■ **Problem details**: Wherever a line of the data contains "mode", copy that line.

■ **Dataset excerpts**:
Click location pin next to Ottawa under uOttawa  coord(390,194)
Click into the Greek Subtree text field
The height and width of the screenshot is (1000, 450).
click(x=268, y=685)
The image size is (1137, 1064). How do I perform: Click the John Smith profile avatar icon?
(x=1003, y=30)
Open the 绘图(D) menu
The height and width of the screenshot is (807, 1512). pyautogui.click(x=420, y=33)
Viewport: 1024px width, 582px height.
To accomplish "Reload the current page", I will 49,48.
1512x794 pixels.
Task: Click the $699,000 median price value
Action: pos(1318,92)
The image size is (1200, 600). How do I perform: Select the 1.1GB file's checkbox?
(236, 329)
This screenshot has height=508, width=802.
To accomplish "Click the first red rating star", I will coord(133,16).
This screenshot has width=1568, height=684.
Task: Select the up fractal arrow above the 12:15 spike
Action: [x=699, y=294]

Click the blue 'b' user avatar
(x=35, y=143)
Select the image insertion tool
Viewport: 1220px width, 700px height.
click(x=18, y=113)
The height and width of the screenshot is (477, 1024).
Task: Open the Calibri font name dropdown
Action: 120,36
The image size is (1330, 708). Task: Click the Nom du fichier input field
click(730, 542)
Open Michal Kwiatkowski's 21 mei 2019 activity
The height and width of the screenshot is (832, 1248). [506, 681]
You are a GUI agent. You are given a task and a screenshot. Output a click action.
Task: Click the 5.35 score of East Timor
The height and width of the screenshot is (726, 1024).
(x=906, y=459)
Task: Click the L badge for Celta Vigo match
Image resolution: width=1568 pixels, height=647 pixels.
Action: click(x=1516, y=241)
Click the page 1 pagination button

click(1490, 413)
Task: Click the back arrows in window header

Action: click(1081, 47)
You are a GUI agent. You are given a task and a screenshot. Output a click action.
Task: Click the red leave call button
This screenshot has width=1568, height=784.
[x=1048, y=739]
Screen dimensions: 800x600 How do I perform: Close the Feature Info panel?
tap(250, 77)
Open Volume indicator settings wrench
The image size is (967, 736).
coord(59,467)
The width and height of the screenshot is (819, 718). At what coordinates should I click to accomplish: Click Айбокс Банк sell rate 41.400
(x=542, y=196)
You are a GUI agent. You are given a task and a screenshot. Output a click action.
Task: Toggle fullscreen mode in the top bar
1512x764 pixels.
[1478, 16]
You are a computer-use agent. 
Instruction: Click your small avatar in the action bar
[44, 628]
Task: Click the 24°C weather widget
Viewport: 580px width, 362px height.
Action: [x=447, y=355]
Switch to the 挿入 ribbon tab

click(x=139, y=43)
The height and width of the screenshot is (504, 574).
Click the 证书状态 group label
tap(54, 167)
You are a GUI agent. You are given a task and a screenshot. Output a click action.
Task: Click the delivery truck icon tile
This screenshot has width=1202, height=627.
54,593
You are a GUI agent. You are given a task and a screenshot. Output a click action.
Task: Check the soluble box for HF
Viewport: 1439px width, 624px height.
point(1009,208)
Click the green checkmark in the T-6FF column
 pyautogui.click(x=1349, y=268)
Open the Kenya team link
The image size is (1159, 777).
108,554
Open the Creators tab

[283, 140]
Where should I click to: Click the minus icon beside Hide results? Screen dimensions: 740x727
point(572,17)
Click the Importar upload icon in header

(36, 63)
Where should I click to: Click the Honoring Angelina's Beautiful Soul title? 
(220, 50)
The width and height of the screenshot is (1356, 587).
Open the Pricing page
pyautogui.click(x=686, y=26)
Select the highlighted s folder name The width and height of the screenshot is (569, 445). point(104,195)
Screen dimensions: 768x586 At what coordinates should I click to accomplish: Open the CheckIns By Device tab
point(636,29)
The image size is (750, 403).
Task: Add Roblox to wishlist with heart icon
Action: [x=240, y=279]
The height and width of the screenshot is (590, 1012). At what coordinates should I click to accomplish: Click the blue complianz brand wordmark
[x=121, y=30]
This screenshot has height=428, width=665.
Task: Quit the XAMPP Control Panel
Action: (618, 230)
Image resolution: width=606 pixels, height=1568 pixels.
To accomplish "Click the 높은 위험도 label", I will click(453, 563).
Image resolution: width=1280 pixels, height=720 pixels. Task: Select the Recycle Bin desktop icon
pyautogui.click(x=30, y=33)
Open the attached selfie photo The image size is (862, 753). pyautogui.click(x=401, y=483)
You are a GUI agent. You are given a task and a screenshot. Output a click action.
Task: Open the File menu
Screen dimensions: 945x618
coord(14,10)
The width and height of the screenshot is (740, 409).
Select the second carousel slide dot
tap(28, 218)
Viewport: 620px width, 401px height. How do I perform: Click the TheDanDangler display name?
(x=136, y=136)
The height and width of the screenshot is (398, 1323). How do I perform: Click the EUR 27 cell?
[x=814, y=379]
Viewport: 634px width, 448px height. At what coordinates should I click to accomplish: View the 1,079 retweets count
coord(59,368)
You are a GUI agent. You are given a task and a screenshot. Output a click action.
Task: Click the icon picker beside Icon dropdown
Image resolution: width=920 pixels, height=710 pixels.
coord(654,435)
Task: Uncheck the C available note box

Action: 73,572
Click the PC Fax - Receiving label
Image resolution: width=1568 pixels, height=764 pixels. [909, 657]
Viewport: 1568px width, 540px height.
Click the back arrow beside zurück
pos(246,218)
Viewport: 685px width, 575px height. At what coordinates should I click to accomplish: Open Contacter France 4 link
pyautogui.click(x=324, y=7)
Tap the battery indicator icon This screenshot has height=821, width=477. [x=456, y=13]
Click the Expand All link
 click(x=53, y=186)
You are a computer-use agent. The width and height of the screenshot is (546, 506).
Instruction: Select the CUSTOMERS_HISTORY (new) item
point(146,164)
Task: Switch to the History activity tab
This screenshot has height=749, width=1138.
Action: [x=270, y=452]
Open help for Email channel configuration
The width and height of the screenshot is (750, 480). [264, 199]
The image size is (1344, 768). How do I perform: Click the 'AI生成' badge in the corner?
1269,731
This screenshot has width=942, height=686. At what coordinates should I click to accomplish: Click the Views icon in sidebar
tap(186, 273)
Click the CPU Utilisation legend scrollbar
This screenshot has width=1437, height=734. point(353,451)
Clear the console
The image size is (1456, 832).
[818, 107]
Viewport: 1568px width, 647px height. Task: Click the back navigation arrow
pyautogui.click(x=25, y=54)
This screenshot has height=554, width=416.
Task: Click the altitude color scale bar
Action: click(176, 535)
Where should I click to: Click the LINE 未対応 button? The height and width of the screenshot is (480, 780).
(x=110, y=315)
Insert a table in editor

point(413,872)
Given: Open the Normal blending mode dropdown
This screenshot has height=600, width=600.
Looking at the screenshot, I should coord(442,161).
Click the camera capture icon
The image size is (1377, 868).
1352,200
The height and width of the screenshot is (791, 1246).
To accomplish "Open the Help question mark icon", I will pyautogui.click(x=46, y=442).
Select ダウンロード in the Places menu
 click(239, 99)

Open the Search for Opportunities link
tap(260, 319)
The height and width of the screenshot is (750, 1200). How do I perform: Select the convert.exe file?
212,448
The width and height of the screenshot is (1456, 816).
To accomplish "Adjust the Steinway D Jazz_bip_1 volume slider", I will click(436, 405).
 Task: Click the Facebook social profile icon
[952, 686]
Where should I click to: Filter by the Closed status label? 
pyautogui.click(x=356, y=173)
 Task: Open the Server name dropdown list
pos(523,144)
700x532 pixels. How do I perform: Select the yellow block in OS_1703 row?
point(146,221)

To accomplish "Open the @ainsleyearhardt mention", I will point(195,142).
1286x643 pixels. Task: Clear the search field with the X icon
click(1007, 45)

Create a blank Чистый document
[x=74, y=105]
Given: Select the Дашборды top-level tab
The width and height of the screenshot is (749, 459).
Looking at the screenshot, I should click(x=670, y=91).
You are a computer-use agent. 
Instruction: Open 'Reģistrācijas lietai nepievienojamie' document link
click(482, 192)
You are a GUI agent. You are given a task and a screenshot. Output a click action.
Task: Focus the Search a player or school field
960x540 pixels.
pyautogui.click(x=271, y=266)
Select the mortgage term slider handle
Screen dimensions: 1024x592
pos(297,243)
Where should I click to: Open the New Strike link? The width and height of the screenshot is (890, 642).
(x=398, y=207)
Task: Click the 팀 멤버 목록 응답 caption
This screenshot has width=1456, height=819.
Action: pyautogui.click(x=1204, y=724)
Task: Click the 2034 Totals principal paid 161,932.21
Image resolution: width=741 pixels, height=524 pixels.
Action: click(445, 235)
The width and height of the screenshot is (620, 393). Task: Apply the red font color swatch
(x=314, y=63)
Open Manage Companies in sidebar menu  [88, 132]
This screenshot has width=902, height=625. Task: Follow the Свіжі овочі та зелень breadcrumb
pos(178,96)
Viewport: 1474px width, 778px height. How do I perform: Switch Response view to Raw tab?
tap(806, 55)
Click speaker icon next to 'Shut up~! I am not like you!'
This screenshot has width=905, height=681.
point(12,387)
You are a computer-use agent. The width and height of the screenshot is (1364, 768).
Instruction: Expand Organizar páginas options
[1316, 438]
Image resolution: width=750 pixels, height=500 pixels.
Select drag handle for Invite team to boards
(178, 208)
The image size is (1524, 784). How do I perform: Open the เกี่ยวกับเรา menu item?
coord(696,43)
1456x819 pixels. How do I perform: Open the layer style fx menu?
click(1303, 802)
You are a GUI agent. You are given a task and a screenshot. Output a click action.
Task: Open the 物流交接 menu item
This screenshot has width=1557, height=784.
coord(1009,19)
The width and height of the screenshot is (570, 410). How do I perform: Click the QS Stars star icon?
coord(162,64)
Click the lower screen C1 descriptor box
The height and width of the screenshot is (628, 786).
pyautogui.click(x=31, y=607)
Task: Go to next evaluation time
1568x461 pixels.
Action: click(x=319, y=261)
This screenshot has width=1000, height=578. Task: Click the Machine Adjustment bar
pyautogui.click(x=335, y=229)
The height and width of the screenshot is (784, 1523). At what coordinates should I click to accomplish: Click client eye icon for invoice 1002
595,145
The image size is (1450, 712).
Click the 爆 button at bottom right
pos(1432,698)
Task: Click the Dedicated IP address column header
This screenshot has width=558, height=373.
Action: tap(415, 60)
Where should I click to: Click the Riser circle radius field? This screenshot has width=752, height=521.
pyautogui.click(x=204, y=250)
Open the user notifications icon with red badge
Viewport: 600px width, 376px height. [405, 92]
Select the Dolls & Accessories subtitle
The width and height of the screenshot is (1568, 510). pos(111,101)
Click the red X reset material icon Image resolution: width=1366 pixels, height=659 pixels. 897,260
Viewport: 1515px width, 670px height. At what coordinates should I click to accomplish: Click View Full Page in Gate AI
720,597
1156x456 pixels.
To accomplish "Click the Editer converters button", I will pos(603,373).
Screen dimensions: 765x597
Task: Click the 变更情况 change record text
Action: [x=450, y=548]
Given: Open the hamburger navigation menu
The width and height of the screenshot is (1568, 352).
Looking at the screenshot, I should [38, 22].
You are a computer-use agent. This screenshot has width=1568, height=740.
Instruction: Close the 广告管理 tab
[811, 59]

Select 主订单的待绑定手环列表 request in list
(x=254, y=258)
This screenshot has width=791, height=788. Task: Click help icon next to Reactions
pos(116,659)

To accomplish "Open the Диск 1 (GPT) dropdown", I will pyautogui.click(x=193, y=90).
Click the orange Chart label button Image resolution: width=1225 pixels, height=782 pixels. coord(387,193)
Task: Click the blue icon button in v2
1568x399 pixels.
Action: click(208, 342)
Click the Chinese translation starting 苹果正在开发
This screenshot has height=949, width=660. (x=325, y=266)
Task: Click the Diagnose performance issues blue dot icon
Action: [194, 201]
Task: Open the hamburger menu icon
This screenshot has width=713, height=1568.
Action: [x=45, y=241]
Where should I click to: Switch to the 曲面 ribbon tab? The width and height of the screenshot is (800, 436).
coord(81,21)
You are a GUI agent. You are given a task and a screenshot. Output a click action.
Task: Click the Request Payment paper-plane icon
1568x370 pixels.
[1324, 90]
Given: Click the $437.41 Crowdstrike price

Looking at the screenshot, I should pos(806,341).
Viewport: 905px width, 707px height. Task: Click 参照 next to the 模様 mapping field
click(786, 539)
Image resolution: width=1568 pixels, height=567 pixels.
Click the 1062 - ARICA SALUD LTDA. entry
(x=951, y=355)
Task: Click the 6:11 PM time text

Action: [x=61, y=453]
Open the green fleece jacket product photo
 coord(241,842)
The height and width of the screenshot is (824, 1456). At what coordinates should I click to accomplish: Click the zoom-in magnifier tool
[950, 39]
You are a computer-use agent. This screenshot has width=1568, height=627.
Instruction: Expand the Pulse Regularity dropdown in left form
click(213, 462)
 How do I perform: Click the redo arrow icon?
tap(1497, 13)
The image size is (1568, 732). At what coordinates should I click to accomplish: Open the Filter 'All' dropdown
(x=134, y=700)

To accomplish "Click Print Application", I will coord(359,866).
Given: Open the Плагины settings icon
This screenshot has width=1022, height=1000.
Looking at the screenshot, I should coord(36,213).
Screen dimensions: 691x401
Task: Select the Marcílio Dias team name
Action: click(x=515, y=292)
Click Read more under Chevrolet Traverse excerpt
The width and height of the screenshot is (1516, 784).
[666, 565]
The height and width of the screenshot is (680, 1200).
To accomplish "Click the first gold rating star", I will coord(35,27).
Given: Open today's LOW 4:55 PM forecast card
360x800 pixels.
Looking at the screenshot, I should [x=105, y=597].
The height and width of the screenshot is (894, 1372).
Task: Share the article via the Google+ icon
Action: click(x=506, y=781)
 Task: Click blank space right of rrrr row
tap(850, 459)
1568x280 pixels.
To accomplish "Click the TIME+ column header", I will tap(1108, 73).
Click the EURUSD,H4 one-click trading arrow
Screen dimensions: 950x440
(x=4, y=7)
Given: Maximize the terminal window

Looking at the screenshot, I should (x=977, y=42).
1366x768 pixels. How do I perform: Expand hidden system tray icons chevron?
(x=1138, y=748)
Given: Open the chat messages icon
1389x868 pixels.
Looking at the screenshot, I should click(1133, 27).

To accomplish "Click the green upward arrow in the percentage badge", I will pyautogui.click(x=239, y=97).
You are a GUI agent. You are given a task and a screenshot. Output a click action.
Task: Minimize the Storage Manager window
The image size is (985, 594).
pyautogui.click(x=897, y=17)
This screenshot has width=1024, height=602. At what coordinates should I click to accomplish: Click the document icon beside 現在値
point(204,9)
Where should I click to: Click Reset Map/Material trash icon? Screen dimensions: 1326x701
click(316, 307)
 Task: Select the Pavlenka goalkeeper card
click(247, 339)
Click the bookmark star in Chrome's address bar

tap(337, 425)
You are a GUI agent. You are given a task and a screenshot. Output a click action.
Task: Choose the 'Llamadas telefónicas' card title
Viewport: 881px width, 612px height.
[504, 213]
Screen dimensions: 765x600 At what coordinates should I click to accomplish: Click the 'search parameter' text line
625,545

■ **Written reply**:
Task: Toggle fullscreen mode in the top bar
Given: Open the Normal blending mode dropdown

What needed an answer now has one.